Although a sense of direction is important, it can also stifle creativity, especially if it is rigidly enforced. In an uncertain and ambiguous world, fluidity can be more important than a finely tuned strategic compass. When a strategy becomes internalized into a corporate culture, it can lead to group think. It can also cause an organization to define itself too narrowly. An example of this is marketing myopia.
Many theories of strategic management tend to undergo only brief periods of popularity. A summary of these theories thus inevitably exhibits survivorship bias (itself an area of research in strategic management). Many theories tend either to be too narrow in focus to build a complete corporate strategy on, or too general and abstract to be applicable to specific situations. Populism or faddishness can have an impact on a particular theory's life cycle and may see application in inappropriate circumstances. See business philosophies and popular management theories for a more critical view of management theories.
In 2000, Gary Hamel coined the term strategic convergence to explain the limited scope of the strategies being used by rivals in greatly differing circumstances. He lamented that successful strategies are imitated by firms that do not understand that for a strategy for the specifics of each situation.
But in the world where strategies must be implemented, the three elements are interdependent. Means are as likely to determine ends as ends are to determine means. The objectives that an organization might wish to pursue are limited by the range of feasible approaches to implementation. (There will usually be only a small number of approaches that will not only be technically and administratively possible, but also satisfactory to the full range of organizational stakeholders.) In turn, the range of feasible implementation approaches is determined by the availability of resources.

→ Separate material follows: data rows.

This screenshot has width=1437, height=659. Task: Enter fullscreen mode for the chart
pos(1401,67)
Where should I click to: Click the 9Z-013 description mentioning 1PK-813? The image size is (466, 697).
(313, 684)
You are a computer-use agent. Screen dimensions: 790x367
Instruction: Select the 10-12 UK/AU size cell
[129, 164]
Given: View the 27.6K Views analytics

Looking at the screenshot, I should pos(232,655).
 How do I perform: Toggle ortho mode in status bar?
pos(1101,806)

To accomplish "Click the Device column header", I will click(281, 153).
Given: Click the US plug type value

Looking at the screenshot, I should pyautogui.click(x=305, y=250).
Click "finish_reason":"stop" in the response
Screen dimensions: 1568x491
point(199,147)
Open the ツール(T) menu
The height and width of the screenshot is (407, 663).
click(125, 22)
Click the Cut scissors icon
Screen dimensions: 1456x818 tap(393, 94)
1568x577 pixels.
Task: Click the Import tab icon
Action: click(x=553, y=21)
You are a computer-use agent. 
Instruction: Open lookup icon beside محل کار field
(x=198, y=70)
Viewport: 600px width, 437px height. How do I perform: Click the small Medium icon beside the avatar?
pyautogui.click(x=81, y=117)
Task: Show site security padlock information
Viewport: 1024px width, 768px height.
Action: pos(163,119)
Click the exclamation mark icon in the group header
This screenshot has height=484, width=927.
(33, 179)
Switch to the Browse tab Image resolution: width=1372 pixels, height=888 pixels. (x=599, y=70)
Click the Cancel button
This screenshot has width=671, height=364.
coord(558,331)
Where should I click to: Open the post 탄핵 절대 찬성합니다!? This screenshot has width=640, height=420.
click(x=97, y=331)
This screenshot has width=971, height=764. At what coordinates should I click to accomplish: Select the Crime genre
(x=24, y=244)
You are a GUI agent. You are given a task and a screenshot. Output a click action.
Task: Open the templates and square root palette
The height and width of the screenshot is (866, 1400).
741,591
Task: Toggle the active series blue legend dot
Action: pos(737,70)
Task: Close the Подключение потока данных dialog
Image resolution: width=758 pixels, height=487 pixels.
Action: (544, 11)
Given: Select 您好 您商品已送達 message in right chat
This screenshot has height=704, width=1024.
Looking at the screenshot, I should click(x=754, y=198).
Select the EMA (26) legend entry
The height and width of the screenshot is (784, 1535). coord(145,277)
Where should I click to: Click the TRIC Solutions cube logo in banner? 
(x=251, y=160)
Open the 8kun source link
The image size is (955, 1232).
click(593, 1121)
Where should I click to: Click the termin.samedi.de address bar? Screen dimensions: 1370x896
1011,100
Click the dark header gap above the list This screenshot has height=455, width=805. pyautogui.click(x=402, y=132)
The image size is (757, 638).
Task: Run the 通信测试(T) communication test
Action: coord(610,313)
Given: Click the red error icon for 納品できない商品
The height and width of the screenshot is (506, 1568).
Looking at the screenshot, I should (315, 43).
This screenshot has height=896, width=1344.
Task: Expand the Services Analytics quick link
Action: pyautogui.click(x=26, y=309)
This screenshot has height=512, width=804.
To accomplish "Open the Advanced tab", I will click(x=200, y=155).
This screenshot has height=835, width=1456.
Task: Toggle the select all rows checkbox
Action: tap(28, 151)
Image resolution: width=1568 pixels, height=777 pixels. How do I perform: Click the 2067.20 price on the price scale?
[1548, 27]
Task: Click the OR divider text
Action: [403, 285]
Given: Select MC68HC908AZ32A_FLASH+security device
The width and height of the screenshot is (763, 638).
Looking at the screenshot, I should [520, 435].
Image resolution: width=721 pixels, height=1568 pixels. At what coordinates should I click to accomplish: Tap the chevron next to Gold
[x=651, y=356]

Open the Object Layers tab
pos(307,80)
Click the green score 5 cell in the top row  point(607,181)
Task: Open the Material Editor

Another critique of strategic management is that it can overly constrains managerial discretion in a dynamic environment. "How can individuals, organizations and societies cope as well as possible with ... issues too complex to be fully understood, given the fact that actions initiated on the basis of inadequate understanding may lead to significant regret?"
Some theorists insist on an iterative approach, considering in turn objectives, implementation and resources. I.e., a "...repetitive learning cycle [rather than] a linear progression towards a clearly defined final destination." Strategies must be able to adjust during implementation because "humans rarely can proceed satisfactorily except by learning from experience; and modest probes, serially modified on the basis of feedback, usually are the best method for such learning."
Woodhouse and Collins claim that the essence of being “strategic” lies in a capacity for "intelligent trial-and error" rather than strict adherence to finely-honed strategic plans. Strategy should be seen as laying out the general path rather than precise steps.
Ram Charan, aligning with a popular marketing tagline, believes that strategic planning must not dominate action. "Just do it!", while not quite what he meant, is a phrase that nevertheless comes to mind when combatting analysis paralysis.